= Carbene C−H insertion =

Reaction in organic chemistry

Carbene C−H insertion in organic chemistry concerns the insertion reaction of a carbene into a carbon–hydrogen bond. This organic reaction is of some importance in the synthesis of new organic compounds. It is an example of C–H functionalization, and depending on authorial conventions may be considered a C−H activation reaction.

Simple carbenes such as the methylene and dichlorocarbene are not regioselective towards insertion, and prochiral substrates give racemic products. Metal-stabilized carbenes are much more selective. The first such reaction was reported in 1981, and the general mechanism proposed by Doyle in 1993. In the transition state, the stabilizing metal partially dissociates, with concurrent Lewis-acid attack on the C−H bond. The resulting three-membered ring then collapses for a net proton transfer and carbon–carbon bond formation, and simultaneous expulsion of the metal:

The reaction thus occurs with retention of configuration.

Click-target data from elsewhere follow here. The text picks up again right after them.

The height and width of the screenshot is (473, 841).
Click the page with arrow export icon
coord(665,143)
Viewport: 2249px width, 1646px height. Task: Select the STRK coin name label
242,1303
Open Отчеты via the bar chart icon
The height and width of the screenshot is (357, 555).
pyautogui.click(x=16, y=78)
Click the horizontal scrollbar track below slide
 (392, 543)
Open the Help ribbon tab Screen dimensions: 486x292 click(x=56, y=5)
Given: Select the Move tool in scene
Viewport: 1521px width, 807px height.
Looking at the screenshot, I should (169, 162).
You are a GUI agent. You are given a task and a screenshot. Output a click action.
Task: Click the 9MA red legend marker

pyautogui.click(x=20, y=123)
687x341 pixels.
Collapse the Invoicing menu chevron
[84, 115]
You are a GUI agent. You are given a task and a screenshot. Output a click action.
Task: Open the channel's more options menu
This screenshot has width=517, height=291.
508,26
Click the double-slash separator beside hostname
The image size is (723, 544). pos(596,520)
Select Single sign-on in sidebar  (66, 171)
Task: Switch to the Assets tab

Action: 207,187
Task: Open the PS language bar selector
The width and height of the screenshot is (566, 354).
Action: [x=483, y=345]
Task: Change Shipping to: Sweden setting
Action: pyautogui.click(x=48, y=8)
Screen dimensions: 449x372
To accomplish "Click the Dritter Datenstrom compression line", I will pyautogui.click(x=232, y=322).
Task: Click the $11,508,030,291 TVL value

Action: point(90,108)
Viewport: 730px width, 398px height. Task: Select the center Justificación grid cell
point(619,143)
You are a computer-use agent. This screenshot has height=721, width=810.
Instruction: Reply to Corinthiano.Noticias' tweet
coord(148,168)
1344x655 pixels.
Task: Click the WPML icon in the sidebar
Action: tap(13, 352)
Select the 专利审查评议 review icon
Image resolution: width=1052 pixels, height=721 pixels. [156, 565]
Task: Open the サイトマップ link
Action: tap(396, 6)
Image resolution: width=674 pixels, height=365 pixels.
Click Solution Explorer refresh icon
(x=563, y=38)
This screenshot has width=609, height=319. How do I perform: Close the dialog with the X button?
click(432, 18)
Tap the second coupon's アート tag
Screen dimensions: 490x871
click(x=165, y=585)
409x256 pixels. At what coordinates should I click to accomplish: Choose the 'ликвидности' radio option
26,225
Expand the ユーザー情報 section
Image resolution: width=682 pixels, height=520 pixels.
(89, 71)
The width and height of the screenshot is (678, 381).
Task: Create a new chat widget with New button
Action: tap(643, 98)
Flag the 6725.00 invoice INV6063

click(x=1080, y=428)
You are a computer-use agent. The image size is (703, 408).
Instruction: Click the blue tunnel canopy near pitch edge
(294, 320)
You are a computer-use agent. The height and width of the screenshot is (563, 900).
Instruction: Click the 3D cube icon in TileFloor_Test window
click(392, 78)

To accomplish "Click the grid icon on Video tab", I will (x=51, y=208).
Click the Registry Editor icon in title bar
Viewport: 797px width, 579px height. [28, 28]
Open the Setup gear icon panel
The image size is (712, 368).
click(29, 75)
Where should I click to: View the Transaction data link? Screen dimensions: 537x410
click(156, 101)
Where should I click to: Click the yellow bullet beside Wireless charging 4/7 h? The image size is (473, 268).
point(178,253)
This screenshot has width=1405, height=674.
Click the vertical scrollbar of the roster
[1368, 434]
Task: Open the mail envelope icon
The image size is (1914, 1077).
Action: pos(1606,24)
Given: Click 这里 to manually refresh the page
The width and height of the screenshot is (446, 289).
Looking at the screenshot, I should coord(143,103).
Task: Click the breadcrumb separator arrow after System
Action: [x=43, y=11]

The copper catalysts used in this reaction historically have been superseded by rhodium. Other metals stabilize the carbene too much (e.g. molybdenum), giving Fischer carbenes; or too little (e.g. silver or gold, although modern ligands have enabled these metals).
Dirhodium tetraacetate is a particularly effective achiral catalyst, and Rh_{2}(methyloxy­carbonyl phenyl­propanoyl imidazolidine­oxido)_{4} an effective asymmetric one:

Chiral dirhodium catalysts. Only one ligand displayed for clarity; also one methylene bridge in MPPIM omitted between the phenyl group and the ureamide

Regioselectivities vary quite dramatically with catalyst ligand. With rhodium acetate, carbenes prefer to insert onto arenes (a form of electrophilic aromatic substitution) more than cyclopropanate, which is preferred to insertion at alkyl carbons. More electrophilic ligands (e.g. trifluoroacetate) accentuate these reactivity preferences; less electrophilic ones (e.g. acetamide) reduce or reverse them. Alkyl C−H bonds are preferred based on their ability to stabilize a cation: tertiary over secondary over primary. In a typical reaction ethyl diazoacetate and dirhodium tetraacetate react with hexane: the insertion into a C−H bond occurs 1% on one of the methyl groups, 63% on the α methylene unit and 33% on the β unit. For aryl C−H insertion, reaction typically occurs ortho to any Lewis-basic substituents present (the catalyst effects directed ortho metalation). However, certain gold catalysts can perform para insertion onto an activated ring.

The most successful reactions are intramolecular within geometrically rigid systems.